Siapa pun yang dapat menguasai emosi masyarakat tentu tidak akan sulit menjadi pemenang kursi panas kekuasaan. Dengan menyebarkan isu-isu yang mudah dicerna, simplistik, dan bombastik, muatan sensasi akan lebih mudah diterima ketimbang substansi. Karenanya, anggapan sebagian orang bahwa kehadiran era digital akan membawa masyarakat Indonesia lebih inklusif bagi Fajar ternyata salah dan keliru. Kehadiran sosial media di tengah masyarakat justru membuat orang semakin terpolarisasi. Manusia semakin terkotak-kotak berdasar pilihan perasaan, bukan melalui data-data akurat dan fakta objektif. Pada akhirnya era digital melahirkan sejenis manusia yang di dalam kepalanya dipenuhi dengan kecemasan, kekhawatiran, dan kecurigaan.
Hal tersebut secara paradoks berbeda dengan masyarakat yang tidak memakai internet. Dalam kacamata Fajar, mereka justru cenderung tidak mudah termakan opini radikal dan informasi menyesatkan. Terlebih hidup mereka jauh lebih tenang bahkan mungkin lebih fokus pada hal-hal produktif. Dunia sepertinya lebih indah bila kita tidak punya banyak informasi seputar dunia dan seisinya. Namun tentu solusi dari ini semua bukan dengan meninggalkan seluruh perangkat informasi dari dunia digital. Ada banyak jalan untuk menghindari berita palsu, ada banyak jalan informasi sesat tidak tersebar.
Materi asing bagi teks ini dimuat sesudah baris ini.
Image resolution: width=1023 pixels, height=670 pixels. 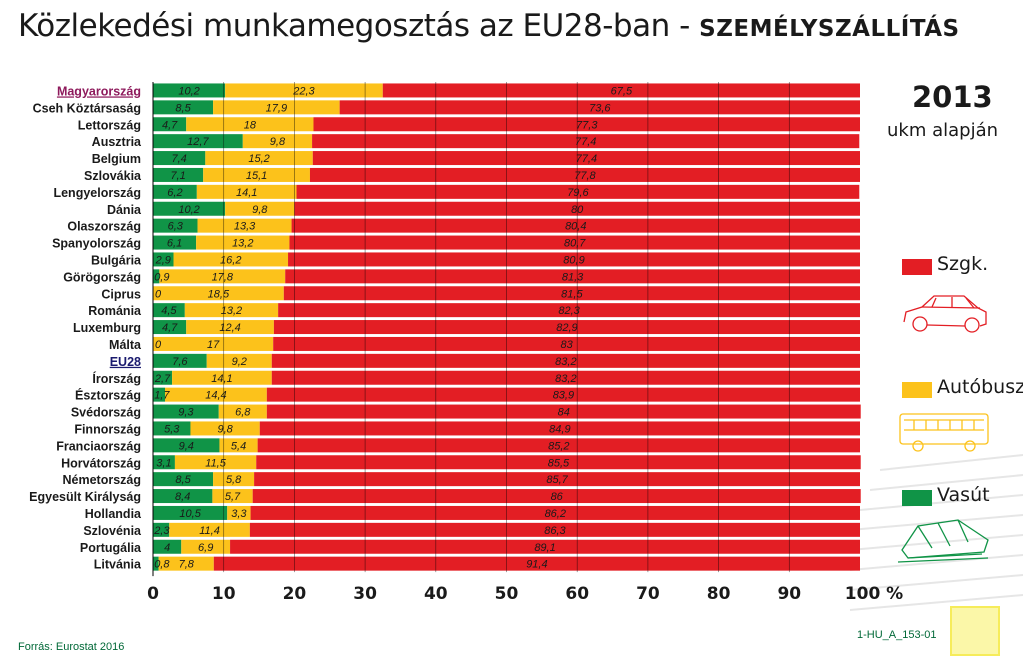 What do you see at coordinates (648, 594) in the screenshot?
I see `x-tick-label-70: 70` at bounding box center [648, 594].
Dari penjelasan di atas menjadi terang bahwa hoax diciptakan segelintir orang pintar yang jahat, dan disebar oleh orang bodoh yang baik. Sebagai delegasi Pusat Tarjih Muhammadiyah, penulis berharap kehadiran website IBtimes.id setidaknya dapat memukul mundur penyebaran hoax dan menggenjot spirit literasi di kalangan Muhammadiyah secara khusus dan Indonesia secara umum. Memperlihatkan ketajaman analisis dan kekayaan data sehingga tafsir akan kebenaran dapat tertuju tepat atau setidaknya tidak terlalu melenceng. Dengan meningkatkan kualitas literasi, kualitas hoax dapat dibungkam.